You can simulate these fossils very easily with readily available materials.


    This fish fossil illustrates how fossils usually look when they are discovered and removed from surrounding rock.
  1. Find a reference illustration of a fossil skeleton. Books such “Introduction to the Study of Dinosaurs” by Anthony J. Martin are a very good source. The archaeopteryx (a Jurassic-era bird), saltopus (“leaping foot” in Latin) and lesothosaurus (“Lesotho lizard”) are all about chicken-sized.

  2. Boil chicken bones for an hour or more, or until all the meat has boiled off.

  3. Separate the bones carefully so that you are left with loose parts.

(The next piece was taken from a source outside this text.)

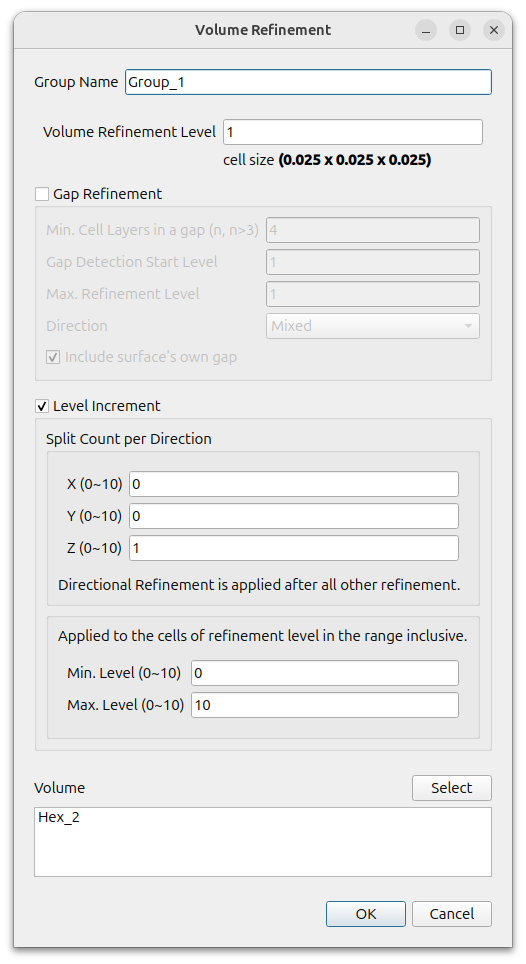Click Select to choose a volume
The width and height of the screenshot is (526, 964).
point(452,788)
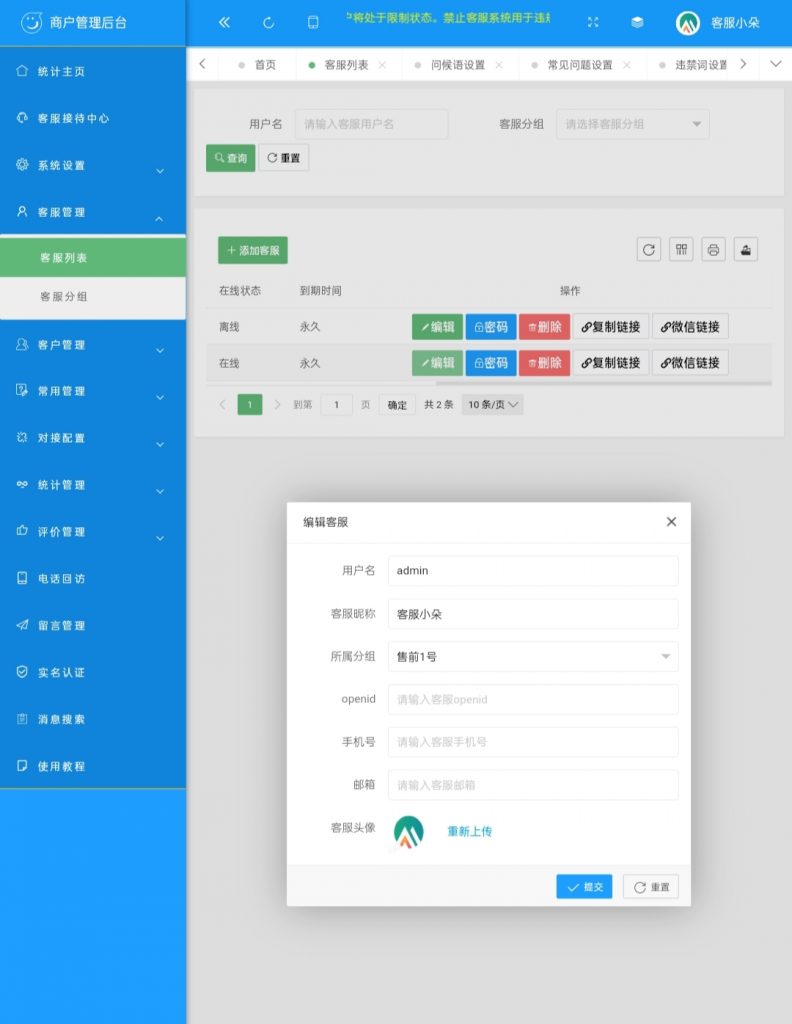Click the 提交 submit button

  4. Soak the bones for two hours or more in a half-and-half solution of vinegar and water. This will completely remove the meat and prevent rotting. Set aside to dry.

  5. Mix white plaster with vermiculite, the mineral used in gardening. This will simulate microscopic fossils found among dinosaur bones.

  6. With the plaster still wet, press the chicken bones into the plaster, arranged like your reference picture.

  7. Allow to dry, or bake in the oven per plaster manufacturer’s instructions.

  8. Mix brown paint into some lacquer until the lacquer is still fairly transparent, but is darkened. (You may just spray the surface of a cup of lacquer with brown spray paint.)

  9. Brush the paint/lacquer mixture lightly over your fossil and allow to dry. It should look like an authentic dug-from-the-earth fossil.


    Note the brown and black colors of this fossil tooth.
  1. Find a reference tooth to model. Most dinosaur teeth curved from front to back, allowing the creature to grab its prey. Shark teeth were more triangular, like the shape of a spade head.

  2. Mold white air-drying clay into the shape of the tooth.

  3. Scrape a few lines, lengthwise, into the tooth while the clay is still soft. Most fossil teeth have some lines like these.

  4. Bake the clay to hardness, if the manufacturer’s instructions allow. Let it cool.

  5. Chip away at the base of the hardened tooth with a small hammer or rock. This will simulate where the tooth broke off, perhaps in battle.

  6. Spray the tooth lightly, first with some black spray paint, then some brown. Repeat until the tooth is well colored and allow to dry.

  7. Spray or brush the tooth lightly with lacquer. Fossilized teeth are usually better preserved than bones as they are less porous. The resulting fossil can be quite smooth.